Assignment. Where the records below reach the line containing "Select the rotated 'Remise' column header", start transcribing, and end with the line containing "You are a computer-use agent. The width", exactly and with nothing else added.

(Task inputs begins)

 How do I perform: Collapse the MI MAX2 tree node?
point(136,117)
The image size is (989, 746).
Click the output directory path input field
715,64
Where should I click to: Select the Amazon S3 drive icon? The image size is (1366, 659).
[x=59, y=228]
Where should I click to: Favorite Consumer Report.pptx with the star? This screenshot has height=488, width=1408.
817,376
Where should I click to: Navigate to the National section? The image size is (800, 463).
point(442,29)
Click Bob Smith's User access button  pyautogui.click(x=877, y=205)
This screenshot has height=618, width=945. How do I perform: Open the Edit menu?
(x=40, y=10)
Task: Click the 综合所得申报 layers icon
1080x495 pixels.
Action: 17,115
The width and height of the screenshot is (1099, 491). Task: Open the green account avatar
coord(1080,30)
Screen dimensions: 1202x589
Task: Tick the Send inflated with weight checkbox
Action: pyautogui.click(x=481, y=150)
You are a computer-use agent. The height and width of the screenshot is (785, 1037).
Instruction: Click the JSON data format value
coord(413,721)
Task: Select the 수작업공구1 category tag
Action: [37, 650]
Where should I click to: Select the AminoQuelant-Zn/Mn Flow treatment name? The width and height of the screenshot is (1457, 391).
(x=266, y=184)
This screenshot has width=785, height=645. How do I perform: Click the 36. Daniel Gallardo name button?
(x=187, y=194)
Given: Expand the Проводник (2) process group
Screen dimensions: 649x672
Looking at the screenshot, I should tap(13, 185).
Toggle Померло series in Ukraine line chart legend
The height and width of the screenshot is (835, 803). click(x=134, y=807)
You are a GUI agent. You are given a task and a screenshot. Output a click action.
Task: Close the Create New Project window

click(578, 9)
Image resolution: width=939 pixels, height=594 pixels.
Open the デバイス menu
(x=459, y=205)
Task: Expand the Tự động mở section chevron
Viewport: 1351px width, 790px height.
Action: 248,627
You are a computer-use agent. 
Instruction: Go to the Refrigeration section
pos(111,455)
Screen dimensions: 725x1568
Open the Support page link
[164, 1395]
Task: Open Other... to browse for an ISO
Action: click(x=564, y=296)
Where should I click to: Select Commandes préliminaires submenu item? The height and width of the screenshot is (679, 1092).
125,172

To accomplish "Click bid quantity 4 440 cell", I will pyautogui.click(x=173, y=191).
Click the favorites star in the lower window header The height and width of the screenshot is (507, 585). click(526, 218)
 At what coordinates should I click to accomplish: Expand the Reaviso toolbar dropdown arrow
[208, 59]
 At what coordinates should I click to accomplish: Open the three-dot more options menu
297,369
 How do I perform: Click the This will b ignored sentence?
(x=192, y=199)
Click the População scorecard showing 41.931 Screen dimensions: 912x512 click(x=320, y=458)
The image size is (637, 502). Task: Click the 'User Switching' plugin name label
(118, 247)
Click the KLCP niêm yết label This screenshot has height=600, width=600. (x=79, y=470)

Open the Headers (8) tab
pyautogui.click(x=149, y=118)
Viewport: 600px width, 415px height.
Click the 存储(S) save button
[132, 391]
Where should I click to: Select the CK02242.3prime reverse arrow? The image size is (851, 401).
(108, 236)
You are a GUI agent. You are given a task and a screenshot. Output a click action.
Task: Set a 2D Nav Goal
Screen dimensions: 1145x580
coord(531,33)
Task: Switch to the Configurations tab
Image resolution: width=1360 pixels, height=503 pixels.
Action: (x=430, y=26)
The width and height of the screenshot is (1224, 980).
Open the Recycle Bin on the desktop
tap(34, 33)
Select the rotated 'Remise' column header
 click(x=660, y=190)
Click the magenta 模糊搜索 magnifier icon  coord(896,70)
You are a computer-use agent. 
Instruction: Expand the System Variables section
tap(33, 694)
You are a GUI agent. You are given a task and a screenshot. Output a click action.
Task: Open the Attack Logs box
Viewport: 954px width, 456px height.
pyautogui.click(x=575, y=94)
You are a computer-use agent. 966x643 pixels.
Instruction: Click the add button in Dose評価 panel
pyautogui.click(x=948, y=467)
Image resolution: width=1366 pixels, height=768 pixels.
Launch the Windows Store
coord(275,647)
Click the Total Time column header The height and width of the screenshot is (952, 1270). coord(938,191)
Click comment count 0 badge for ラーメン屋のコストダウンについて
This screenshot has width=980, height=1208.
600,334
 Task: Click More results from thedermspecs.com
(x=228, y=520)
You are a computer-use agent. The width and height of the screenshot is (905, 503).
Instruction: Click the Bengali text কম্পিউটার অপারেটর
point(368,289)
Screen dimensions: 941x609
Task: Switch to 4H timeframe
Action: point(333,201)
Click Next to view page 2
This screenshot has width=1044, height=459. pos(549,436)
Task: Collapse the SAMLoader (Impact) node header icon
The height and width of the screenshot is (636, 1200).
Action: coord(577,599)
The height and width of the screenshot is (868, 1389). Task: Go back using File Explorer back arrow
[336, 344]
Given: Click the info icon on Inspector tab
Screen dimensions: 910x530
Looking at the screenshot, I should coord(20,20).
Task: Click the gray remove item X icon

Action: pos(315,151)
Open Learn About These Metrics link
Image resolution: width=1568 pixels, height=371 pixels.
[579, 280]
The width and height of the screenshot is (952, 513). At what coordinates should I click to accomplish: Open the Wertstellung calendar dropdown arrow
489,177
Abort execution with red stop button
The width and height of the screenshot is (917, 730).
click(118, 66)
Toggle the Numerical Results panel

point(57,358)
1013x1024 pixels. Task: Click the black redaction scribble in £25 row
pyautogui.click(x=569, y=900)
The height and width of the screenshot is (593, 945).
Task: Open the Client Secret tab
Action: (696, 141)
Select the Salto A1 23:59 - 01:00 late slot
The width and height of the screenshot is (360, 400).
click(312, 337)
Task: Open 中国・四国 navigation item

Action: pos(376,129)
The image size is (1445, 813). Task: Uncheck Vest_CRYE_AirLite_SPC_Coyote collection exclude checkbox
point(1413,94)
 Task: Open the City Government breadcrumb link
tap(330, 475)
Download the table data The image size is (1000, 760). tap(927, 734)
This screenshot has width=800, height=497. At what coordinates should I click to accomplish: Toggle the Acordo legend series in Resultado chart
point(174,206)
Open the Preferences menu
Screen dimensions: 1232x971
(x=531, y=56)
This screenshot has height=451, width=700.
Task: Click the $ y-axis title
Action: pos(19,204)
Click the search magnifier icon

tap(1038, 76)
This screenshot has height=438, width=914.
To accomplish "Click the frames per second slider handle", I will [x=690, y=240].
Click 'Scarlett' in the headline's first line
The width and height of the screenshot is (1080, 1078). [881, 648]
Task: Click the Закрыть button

(Task inputs ends)

Exercise output.
Select the rotated 'Remise' column header
 click(x=660, y=190)
Click the magenta 模糊搜索 magnifier icon  coord(896,70)
You are a computer-use agent. 
Instruction: Expand the System Variables section
tap(33, 694)
You are a GUI agent. You are given a task and a screenshot. Output a click action.
Task: Open the Attack Logs box
Viewport: 954px width, 456px height.
pyautogui.click(x=575, y=94)
You are a computer-use agent. 966x643 pixels.
Instruction: Click the add button in Dose評価 panel
pyautogui.click(x=948, y=467)
Image resolution: width=1366 pixels, height=768 pixels.
Launch the Windows Store
coord(275,647)
Click the Total Time column header The height and width of the screenshot is (952, 1270). coord(938,191)
Click comment count 0 badge for ラーメン屋のコストダウンについて
This screenshot has width=980, height=1208.
600,334
 Task: Click More results from thedermspecs.com
(x=228, y=520)
You are a computer-use agent. The width and height of the screenshot is (905, 503).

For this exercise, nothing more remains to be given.